Forget the condo in Boca or the anonymous, singles-only, low-rise golf-course abodes on the edge of town that you may have associated with condos if you’re not from San Francisco or New York. In urban areas like ours, condominiums comprise a huge and expensive part of the real estate inventory in the City. Just as the rest of the city’s inventory, variation in this sector is enormous. From a Twin Peaks economy 1970s model for $300,000 to the gleaming South Beach/FiDi Penthouse in the sky for $20,000,000, you will see almost every type of condo in the City proper. Here are a few items you should know about condos, the laws, documents and entities that govern them. Most HOAs in large buildings will be assisted by property management companies; management will be more procedural and formal. For smaller associations (let’s say 2–4 units) matters are handled more informally where personal relationships and politicking is the norm. Both approaches have detractors and benefits. It’s just a matter of which is right for your needs. 

When you purchase a condo, you’re buying a three dimensional space within the condo complex/building while the homeowner association ‘owns’ the rest in common and has obligation to maintain these ‘common areas.’ Parking spaces are usually exclusive use common areas attached to a given condominium. 

Relevant condo maps will define how a property is divided into units or lots, parking, and common areas. These maps are recorded and are connected to every deed and mortgage on every unit or lot within the property. Changing the map or plan is next to impossible without every other owner agreeing to do so. Your unit is defined by these documents and the title of your property is defined in relation to the relevant map.

Therefore, common areas generally consist of the parts of the property apart from the units and any other privately deeded properties. Easements and use restrictions or allowances may be part the rights and interests granted to a particular owner.

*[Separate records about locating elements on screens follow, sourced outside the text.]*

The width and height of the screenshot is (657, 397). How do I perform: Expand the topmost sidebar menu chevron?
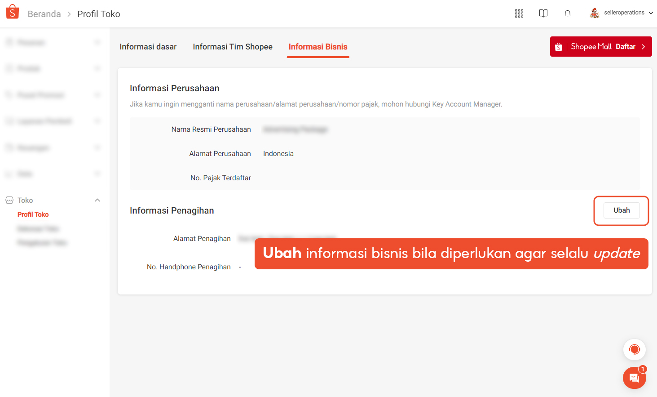97,42
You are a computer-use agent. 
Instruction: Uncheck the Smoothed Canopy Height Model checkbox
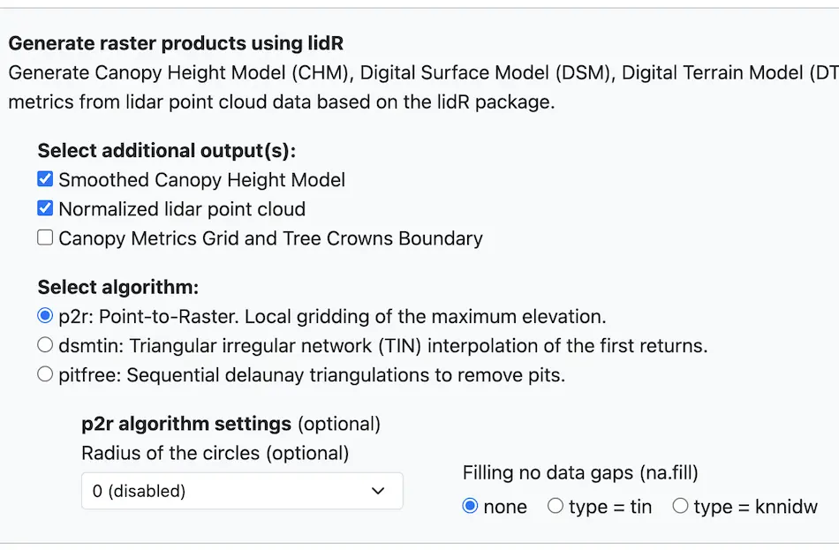[x=45, y=180]
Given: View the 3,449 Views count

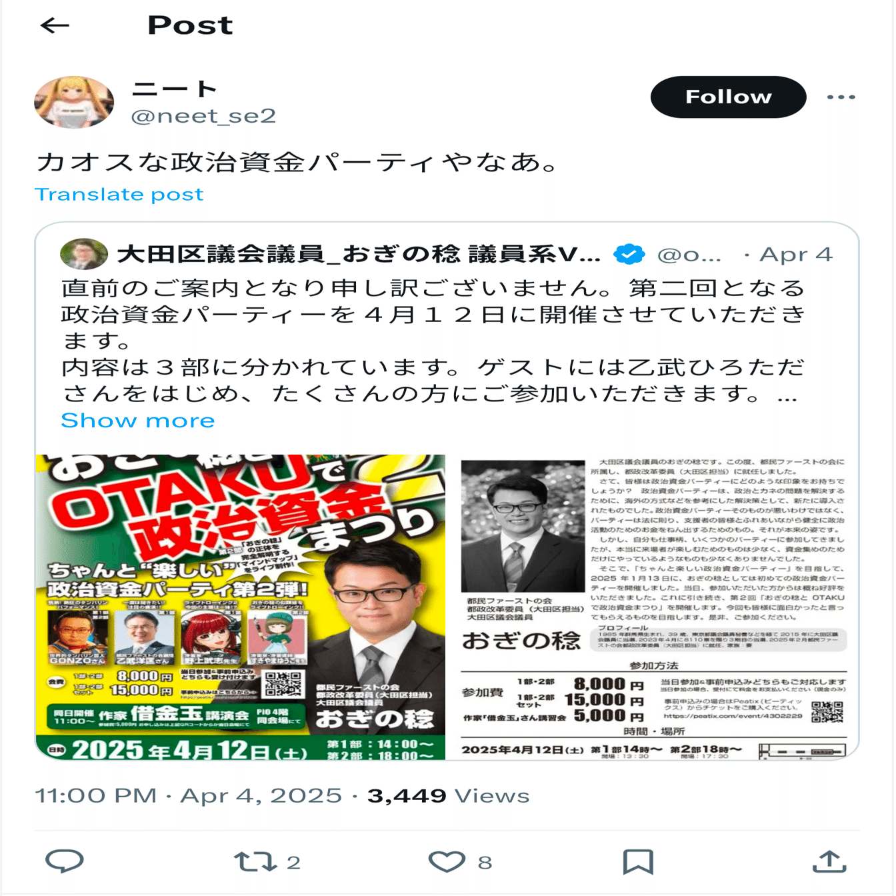Looking at the screenshot, I should 448,795.
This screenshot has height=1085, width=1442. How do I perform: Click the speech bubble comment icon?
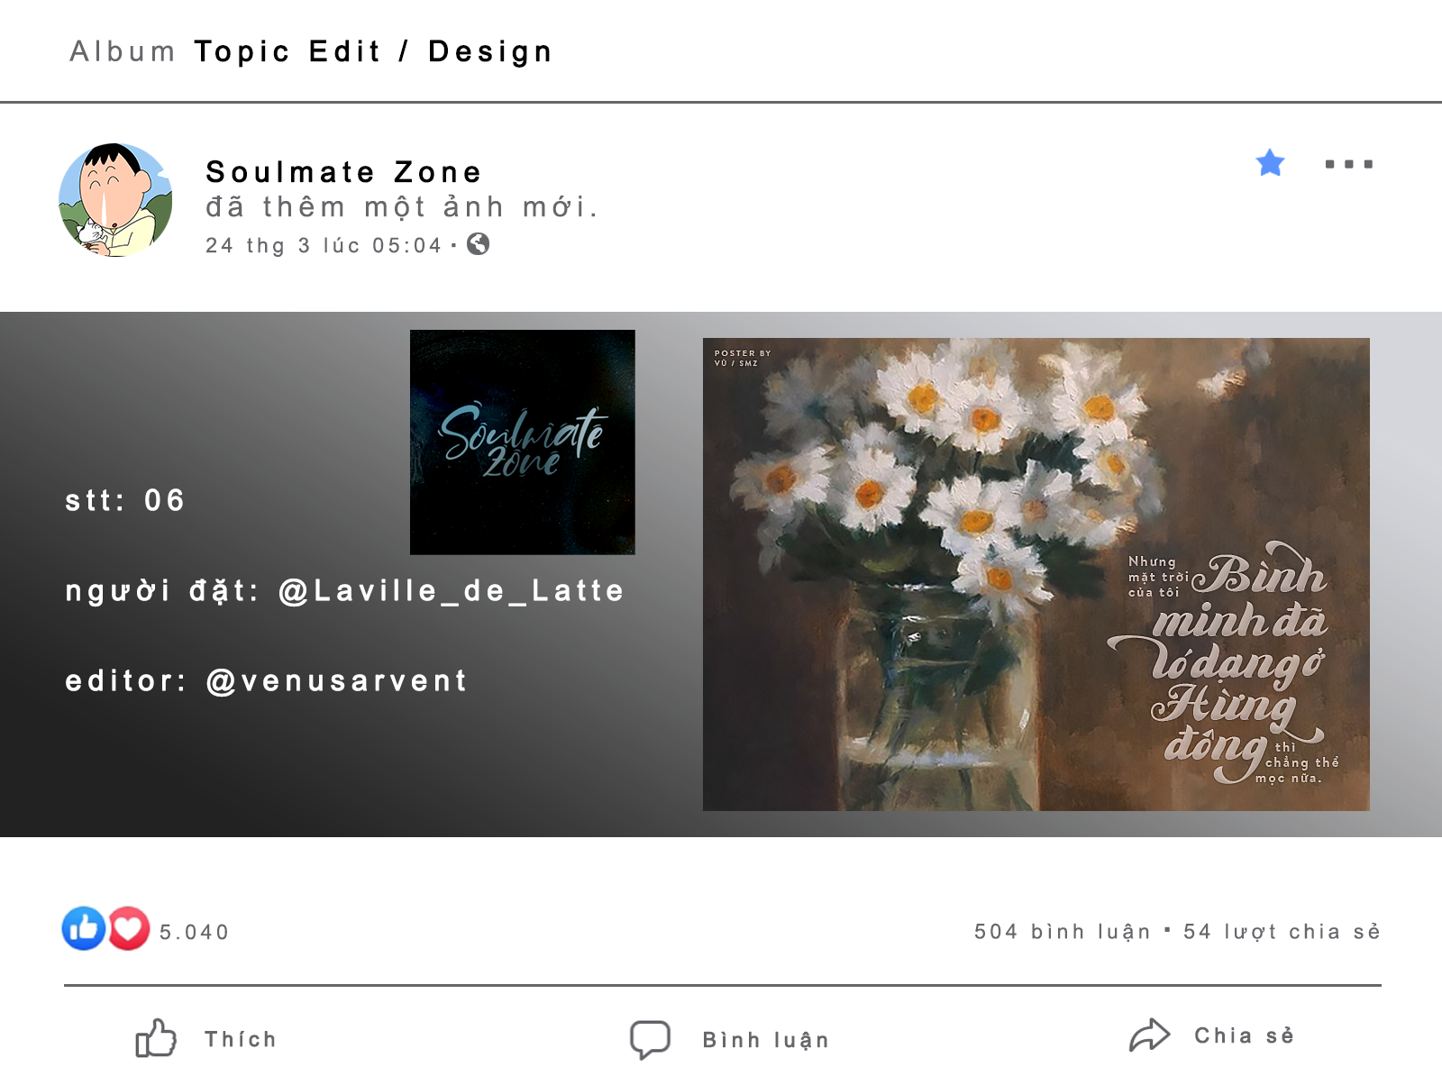pos(650,1039)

All the rights defining which parts of the condo development/subdivision belong to who, rules and allowed uses are contained in a series of documents called most commonly known as the “CC&Rs” — Covenants, Conditions and Restrictions. The CC&Rs describe  the rights and obligations of the homeowners’ association and of each owner. CC&Rs vary widely in content and length and usually cover the following topics:

  • the demarcation between private and common areas;
  • budgets, reserves, assessments and dues;
  • usage restrictions like pet regulations, leasing rights and alteration controls;
  • maintenance responsibilities of the association and the individual owners;
  • how operating costs are shared among the owners, and the mechanism for collecting owner payments;
  • dispute resolution procedures;
  • HOA Board or Member enforcement powers; and,
  • mortgagor rights.

CC&Rs are required for all condominiums and planned developments and are prepared by lawyers as they do have to conform with various parts of state law.